GOAL:
Output the items starting at the line containing "Click the 确定 confirm button" and ending at the line containing "The image size is (748, 514)." as a numbered list, omitting blank lines.

MATERIAL SUPPLIED:
== == ==
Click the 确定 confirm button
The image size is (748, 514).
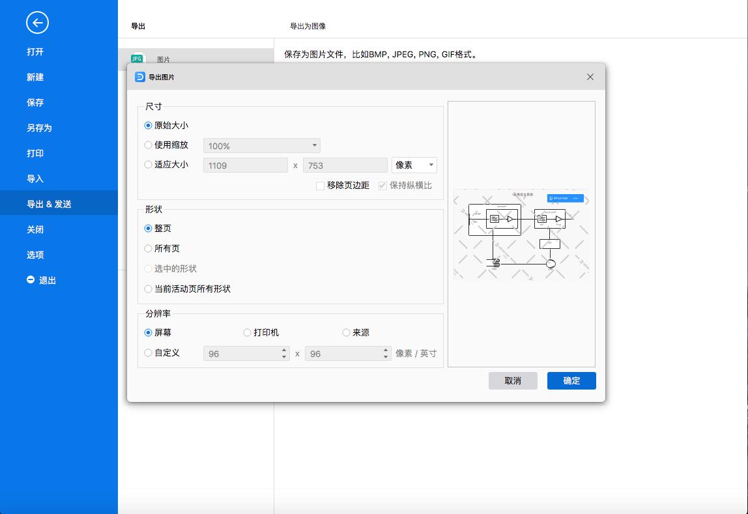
== == ==
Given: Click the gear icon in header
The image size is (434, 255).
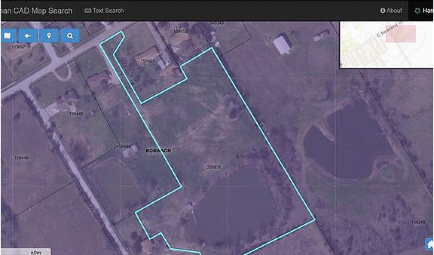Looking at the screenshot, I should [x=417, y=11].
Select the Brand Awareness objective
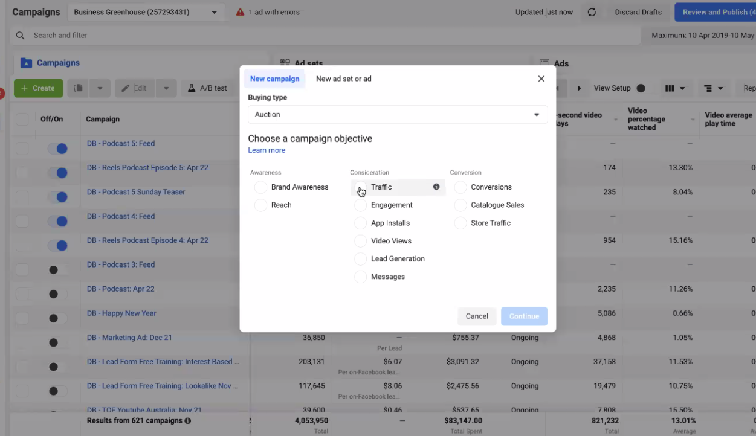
== == ==
EXERCISE RESULT:
1. Click the 确定 confirm button
2. The image size is (748, 514).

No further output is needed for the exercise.